NEW YORK (TheStreet) -- Cracker Barrel (CBRL) shares rose Tuesday, trading more than 5% higher in the early afternoon, after the company reported earnings that beat analysts' estimates. The country store and restaurant chain saw increased sales for the quarter, and has implemented a three-year cost cutting plan.
The company posted earnings of $1.49 per share, beating analysts' estimates by 12 cents per share, while revenue came in at $683.71 million, up from last year's $643.30 million. Sales for the quarter were up 5.2% and traffic increased by 1.8%.
Cracker Barrel CEO Sandra Cochran praised the strong sales numbers, describing the company's performance as "the result of general increases in consumer spending, our strong value positioning, and the continuing success of our marketing initiatives."

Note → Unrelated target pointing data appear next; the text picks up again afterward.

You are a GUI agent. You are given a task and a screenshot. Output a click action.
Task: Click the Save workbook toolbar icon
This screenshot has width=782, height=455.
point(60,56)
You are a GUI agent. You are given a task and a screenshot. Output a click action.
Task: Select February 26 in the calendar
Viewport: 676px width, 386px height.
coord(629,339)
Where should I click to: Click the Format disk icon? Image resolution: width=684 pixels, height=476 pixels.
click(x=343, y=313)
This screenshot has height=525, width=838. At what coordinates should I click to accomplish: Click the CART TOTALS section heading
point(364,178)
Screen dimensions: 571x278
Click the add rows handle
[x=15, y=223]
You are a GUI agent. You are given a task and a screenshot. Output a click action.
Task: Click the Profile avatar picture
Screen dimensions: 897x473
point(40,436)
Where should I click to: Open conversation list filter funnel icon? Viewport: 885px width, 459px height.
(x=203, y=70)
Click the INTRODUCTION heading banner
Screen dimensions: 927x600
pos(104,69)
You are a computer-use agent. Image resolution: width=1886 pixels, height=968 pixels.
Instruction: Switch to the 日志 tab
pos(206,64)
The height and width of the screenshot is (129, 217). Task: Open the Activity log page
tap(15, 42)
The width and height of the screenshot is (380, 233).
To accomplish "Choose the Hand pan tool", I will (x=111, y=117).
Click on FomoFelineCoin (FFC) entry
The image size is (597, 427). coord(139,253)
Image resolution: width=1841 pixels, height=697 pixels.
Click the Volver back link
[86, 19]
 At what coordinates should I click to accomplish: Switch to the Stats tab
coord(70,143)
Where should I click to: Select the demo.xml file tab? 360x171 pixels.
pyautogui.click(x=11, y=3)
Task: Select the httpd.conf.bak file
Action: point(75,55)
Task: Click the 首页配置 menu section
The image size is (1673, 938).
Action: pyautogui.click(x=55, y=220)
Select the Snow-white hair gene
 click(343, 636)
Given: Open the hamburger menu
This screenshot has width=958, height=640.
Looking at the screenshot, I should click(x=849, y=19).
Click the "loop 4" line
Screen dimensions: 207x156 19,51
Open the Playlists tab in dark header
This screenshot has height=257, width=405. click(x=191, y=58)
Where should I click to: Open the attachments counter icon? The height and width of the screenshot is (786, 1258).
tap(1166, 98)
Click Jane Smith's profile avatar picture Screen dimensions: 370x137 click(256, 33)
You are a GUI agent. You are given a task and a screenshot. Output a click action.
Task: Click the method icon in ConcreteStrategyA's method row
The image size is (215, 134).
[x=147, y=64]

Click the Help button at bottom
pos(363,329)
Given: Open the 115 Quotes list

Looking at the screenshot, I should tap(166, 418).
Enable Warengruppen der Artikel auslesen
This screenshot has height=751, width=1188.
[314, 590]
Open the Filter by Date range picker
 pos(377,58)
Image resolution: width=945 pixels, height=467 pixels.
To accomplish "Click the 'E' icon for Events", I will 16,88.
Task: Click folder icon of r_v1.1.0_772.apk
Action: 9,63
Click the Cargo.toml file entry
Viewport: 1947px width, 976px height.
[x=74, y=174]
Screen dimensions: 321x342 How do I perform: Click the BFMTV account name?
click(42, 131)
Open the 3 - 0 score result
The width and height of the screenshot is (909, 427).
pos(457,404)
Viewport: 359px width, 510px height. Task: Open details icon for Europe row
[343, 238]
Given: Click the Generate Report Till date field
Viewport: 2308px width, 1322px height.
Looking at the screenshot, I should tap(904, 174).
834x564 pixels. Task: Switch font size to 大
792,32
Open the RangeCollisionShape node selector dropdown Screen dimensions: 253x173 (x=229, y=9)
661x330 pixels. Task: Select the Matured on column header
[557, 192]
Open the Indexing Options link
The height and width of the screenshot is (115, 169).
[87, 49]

The Tennessee-based chain has also raised its profit outlook for the year. The company now says it expects to earn between $6.60 and $6.70 a share, up from its earlier forecast of $6.40 to $6.50.
As well as cutting costs, Cracker Barrel has also increased prices. The average menu price is around 2.5% higher than last year, pushing the average check cost up around 3.4%. Cracker Barrel announced that it intends to pay shareholders a special dividend of $3, and raise its quarterly dividend by 10% to $1.10.
Many of Cracker Barrel's more than 630 restaurants are located along highways, and the recent trends toward lower fuel prices and longer average vehicle journeys have proven beneficial to the company's earnings outlook. The chain's executives are hoping that cost-cutting schemes will generate around $50 million in savings by 2017.
Activist investor Sardar Biglari, the chairman and CEO of Biglari Holdings (BH), pressured the chain into restructuring and streamlining the company back in April 2014. Biglari owns 20% of the Cracker Barrel, and previously suggested that the company consider a sale.